# The Gonzales Family Speedway



## cinealma (Dec 12, 2007)

Going to be building our family track for Christmas. I have 1/2 the garage dedicated to it. I have five boys, the oldest being 10, so many years of slot car racing ahead. Thinking outside the box, I figured why not give them something besides video games or other whatnot.

Anyway, I pruchased the AFX 4-Lane Super Intl. box set and some extra stuff (more straights, two extra terminal tracks and power packs so I can power all four lanes individually).

I'm building the table this weekend and getting it all set up. Going to make it a BIG SURPRISE for the kids.

Here's the 4x8 layout I'm using (off the hoslotcarracing.com website):











We'll run it for a few weeks and if we like it, we'll make it a permanent install for a while. I'll post my progress.

Thanks for the help in the other threads in getting this thing going.

Cheers!


John G.


----------



## tjd241 (Jan 25, 2004)

*John...*

What time do you and the boys want us all to come over? nd


----------



## Scafremon (Dec 11, 2006)

I'm excited for you and the family John!! :thumbsup: 

I'm wondering if it might be good to choke down the controllers somewhat, especially for the younger ones. Maybe wrap some painters masking tape around the handles, so the trigger doesn't go full bore. Even though the SG+ cars will grip real well, they will also fly off the track, which can be depressing for the younger ones, who may not have as much finger/trigger control.


----------



## Scafremon (Dec 11, 2006)

John,

Tried to send you a PM, but you have that turned off in your profile.

If you wanted to return the extra terminal tracks and power packs to the store, I will send you two of each, and a couple of lap-counter tracks, gratis. I can't have them to you for Xmas morning (unless you are in So Cal), but shortly thereafter. I have extras, and plan on buying more track sets soon, so I will have even more extras. Let me know.

Jeff


----------



## RiderZ (Feb 19, 2007)

*Get that track built!!*

What a great Christmas present.Your boys will have a blast.And of course you too  Thats the same layout i built-but i added a few 15" straights to fit on an 11'X4' table.I've been running this layout for quite a few months now and i really like it.Show us your progress and your boys faces on Christmas morning!!! :woohoo:


----------



## cinealma (Dec 12, 2007)

tjd241 said:


> What time do you and the boys want us all to come over? nd



Ha! Well, looks like you're up in the Northeast, so I can imagine around this time of year sunny California looks pretty nice. Although, I'd take your Christmas snow any day.


----------



## cinealma (Dec 12, 2007)

Scafremon said:


> I'm excited for you and the family John!! :thumbsup:
> 
> I'm wondering if it might be good to choke down the controllers somewhat, especially for the younger ones. Maybe wrap some painters masking tape around the handles, so the trigger doesn't go full bore. Even though the SG+ cars will grip real well, they will also fly off the track, which can be depressing for the younger ones, who may not have as much finger/trigger control.
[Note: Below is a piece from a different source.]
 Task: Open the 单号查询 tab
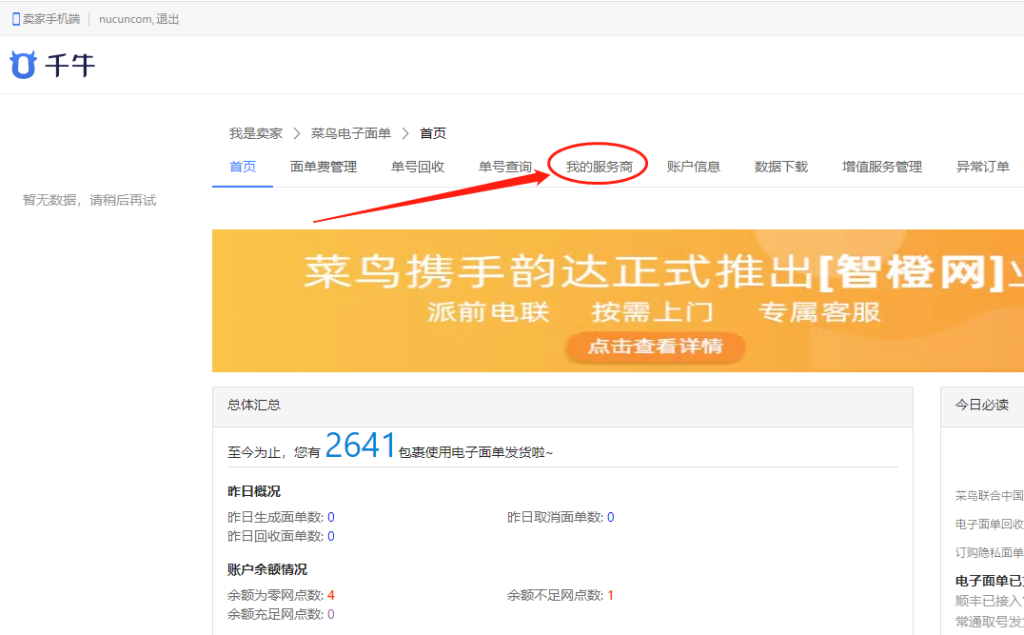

That sounds like a good idea. Do you think that would interfere at all with the actual holding of controller? Seems like it might be a little "thick" for little hands to grip?



Scafremon said:


> Tried to send you a PM, but you have that turned off in your profile.
> 
> If you wanted to return the extra terminal tracks and power packs to the store, I will send you two of each, and a couple of lap-counter tracks, gratis. I can't have them to you for Xmas morning (unless you are in So Cal), but shortly thereafter. I have extras, and plan on buying more track sets soon, so I will have even more extras. Let me know.


Oops. Well, I just turned on the PM'ing feature, so PM away in the future.  

That's awful generous of you. I actually picked up the extra stuff from a guy on eBay, so no option to return them.

I am in So Cal though, in Ventura County. It would be really nice to meet some people around So Cal who are into it. That makes you #1. :thumbsup:


----------



## cinealma (Dec 12, 2007)

RiderZ said:


> What a great Christmas present.Your boys will have a blast.And of course you too  Thats the same layout i built-but i added a few 15" straights to fit on an 11'X4' table.I've been running this layout for quite a few months now and i really like it.Show us your progress and your boys faces on Christmas morning!!! :woohoo:


That's great! What's funny is that I was actually thinking about running out and getting a dozen more 15" straights to extend it out like you did! That's crazy!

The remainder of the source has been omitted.